Data supplied start
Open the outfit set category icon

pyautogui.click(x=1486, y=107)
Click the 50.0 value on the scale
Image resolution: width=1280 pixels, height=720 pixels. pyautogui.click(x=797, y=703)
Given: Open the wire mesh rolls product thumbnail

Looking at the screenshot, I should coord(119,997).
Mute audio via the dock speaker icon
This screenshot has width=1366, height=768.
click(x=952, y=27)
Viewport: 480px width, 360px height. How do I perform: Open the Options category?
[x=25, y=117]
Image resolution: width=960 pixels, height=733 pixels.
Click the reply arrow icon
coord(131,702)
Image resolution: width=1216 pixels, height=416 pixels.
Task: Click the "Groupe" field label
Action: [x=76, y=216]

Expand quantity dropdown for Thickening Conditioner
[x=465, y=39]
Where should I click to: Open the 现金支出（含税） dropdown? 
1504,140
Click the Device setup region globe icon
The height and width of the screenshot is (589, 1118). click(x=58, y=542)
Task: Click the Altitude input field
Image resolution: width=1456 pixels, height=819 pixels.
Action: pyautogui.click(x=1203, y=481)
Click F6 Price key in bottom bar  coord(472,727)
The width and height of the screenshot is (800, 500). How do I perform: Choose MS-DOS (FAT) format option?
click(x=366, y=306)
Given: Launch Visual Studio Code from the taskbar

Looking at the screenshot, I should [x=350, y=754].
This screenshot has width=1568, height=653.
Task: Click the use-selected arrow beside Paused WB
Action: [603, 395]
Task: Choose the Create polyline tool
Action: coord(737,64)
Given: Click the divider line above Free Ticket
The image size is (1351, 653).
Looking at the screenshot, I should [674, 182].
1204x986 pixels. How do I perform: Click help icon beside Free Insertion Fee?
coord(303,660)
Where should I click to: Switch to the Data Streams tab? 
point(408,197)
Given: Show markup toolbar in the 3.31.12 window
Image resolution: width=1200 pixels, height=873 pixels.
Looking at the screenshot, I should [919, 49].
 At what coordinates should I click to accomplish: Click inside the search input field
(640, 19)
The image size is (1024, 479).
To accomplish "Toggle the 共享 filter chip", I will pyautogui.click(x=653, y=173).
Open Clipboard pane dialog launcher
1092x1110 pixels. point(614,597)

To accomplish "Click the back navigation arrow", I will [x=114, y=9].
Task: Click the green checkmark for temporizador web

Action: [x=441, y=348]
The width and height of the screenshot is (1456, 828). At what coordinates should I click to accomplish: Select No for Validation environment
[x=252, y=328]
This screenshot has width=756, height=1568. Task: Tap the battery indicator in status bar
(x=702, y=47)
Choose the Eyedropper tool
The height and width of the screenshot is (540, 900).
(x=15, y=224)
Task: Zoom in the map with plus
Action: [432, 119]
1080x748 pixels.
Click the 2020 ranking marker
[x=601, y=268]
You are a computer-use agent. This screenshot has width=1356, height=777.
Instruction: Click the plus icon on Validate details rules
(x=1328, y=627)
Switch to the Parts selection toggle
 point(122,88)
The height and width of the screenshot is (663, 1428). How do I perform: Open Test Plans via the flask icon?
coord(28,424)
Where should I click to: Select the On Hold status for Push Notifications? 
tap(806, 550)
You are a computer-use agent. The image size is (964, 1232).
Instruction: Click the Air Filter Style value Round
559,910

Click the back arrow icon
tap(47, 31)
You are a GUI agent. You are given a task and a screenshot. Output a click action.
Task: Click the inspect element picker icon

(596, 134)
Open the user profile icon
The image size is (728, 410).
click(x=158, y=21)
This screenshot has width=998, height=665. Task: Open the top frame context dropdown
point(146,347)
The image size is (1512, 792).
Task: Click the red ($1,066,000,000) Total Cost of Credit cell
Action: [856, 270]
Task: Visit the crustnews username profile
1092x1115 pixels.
Data supplied end
Please arrange every line of the entries above as a two-column Markdown table headed Row and Line, numbering the rows in order and omitting blank lines.

| Row | Line |
|---|---|
| 1 | Open the outfit set category icon |
| 2 | pyautogui.click(x=1486, y=107) |
| 3 | Click the 50.0 value on the scale |
| 4 | Image resolution: width=1280 pixels, height=720 pixels. pyautogui.click(x=797, y=703) |
| 5 | Given: Open the wire mesh rolls product thumbnail |
| 6 | Looking at the screenshot, I should coord(119,997). |
| 7 | Mute audio via the dock speaker icon |
| 8 | This screenshot has width=1366, height=768. |
| 9 | click(x=952, y=27) |
| 10 | Viewport: 480px width, 360px height. How do I perform: Open the Options category? |
| 11 | [x=25, y=117] |
| 12 | Image resolution: width=960 pixels, height=733 pixels. |
| 13 | Click the reply arrow icon |
| 14 | coord(131,702) |
| 15 | Image resolution: width=1216 pixels, height=416 pixels. |
| 16 | Task: Click the "Groupe" field label |
| 17 | Action: [x=76, y=216] |
| 18 | Expand quantity dropdown for Thickening Conditioner |
| 19 | [x=465, y=39] |
| 20 | Where should I click to: Open the 现金支出（含税） dropdown?  |
| 21 | 1504,140 |
| 22 | Click the Device setup region globe icon |
| 23 | The height and width of the screenshot is (589, 1118). click(x=58, y=542) |
| 24 | Task: Click the Altitude input field |
| 25 | Image resolution: width=1456 pixels, height=819 pixels. |
| 26 | Action: pyautogui.click(x=1203, y=481) |
| 27 | Click F6 Price key in bottom bar  coord(472,727) |
| 28 | The width and height of the screenshot is (800, 500). How do I perform: Choose MS-DOS (FAT) format option? |
| 29 | click(x=366, y=306) |
| 30 | Given: Launch Visual Studio Code from the taskbar |
| 31 | Looking at the screenshot, I should [x=350, y=754]. |
| 32 | This screenshot has width=1568, height=653. |
| 33 | Task: Click the use-selected arrow beside Paused WB |
| 34 | Action: [603, 395] |
| 35 | Task: Choose the Create polyline tool |
| 36 | Action: coord(737,64) |
| 37 | Given: Click the divider line above Free Ticket |
| 38 | The image size is (1351, 653). |
| 39 | Looking at the screenshot, I should [674, 182]. |
| 40 | 1204x986 pixels. How do I perform: Click help icon beside Free Insertion Fee? |
| 41 | coord(303,660) |
| 42 | Where should I click to: Switch to the Data Streams tab?  |
| 43 | point(408,197) |
| 44 | Given: Show markup toolbar in the 3.31.12 window |
| 45 | Image resolution: width=1200 pixels, height=873 pixels. |
| 46 | Looking at the screenshot, I should [919, 49]. |
| 47 |  At what coordinates should I click to accomplish: Click inside the search input field |
| 48 | (640, 19) |
| 49 | The image size is (1024, 479). |
| 50 | To accomplish "Toggle the 共享 filter chip", I will pyautogui.click(x=653, y=173). |
| 51 | Open Clipboard pane dialog launcher |
| 52 | 1092x1110 pixels. point(614,597) |
| 53 | To accomplish "Click the back navigation arrow", I will [x=114, y=9]. |
| 54 | Task: Click the green checkmark for temporizador web |
| 55 | Action: [x=441, y=348] |
| 56 | The width and height of the screenshot is (1456, 828). At what coordinates should I click to accomplish: Select No for Validation environment |
| 57 | [x=252, y=328] |
| 58 | This screenshot has width=756, height=1568. Task: Tap the battery indicator in status bar |
| 59 | (x=702, y=47) |
| 60 | Choose the Eyedropper tool |
| 61 | The height and width of the screenshot is (540, 900). |
| 62 | (x=15, y=224) |
| 63 | Task: Zoom in the map with plus |
| 64 | Action: [432, 119] |
| 65 | 1080x748 pixels. |
| 66 | Click the 2020 ranking marker |
| 67 | [x=601, y=268] |
| 68 | You are a computer-use agent. This screenshot has width=1356, height=777. |
| 69 | Instruction: Click the plus icon on Validate details rules |
| 70 | (x=1328, y=627) |
| 71 | Switch to the Parts selection toggle |
| 72 |  point(122,88) |
| 73 | The height and width of the screenshot is (663, 1428). How do I perform: Open Test Plans via the flask icon? |
| 74 | coord(28,424) |
| 75 | Where should I click to: Select the On Hold status for Push Notifications?  |
| 76 | tap(806, 550) |
| 77 | You are a computer-use agent. The image size is (964, 1232). |
| 78 | Instruction: Click the Air Filter Style value Round |
| 79 | 559,910 |
| 80 | Click the back arrow icon |
| 81 | tap(47, 31) |
| 82 | You are a GUI agent. You are given a task and a screenshot. Output a click action. |
| 83 | Task: Click the inspect element picker icon |
| 84 | (596, 134) |
| 85 | Open the user profile icon |
| 86 | The image size is (728, 410). |
| 87 | click(x=158, y=21) |
| 88 | This screenshot has width=998, height=665. Task: Open the top frame context dropdown |
| 89 | point(146,347) |
| 90 | The image size is (1512, 792). |
| 91 | Task: Click the red ($1,066,000,000) Total Cost of Credit cell |
| 92 | Action: [856, 270] |
| 93 | Task: Visit the crustnews username profile |
| 94 | 1092x1115 pixels. |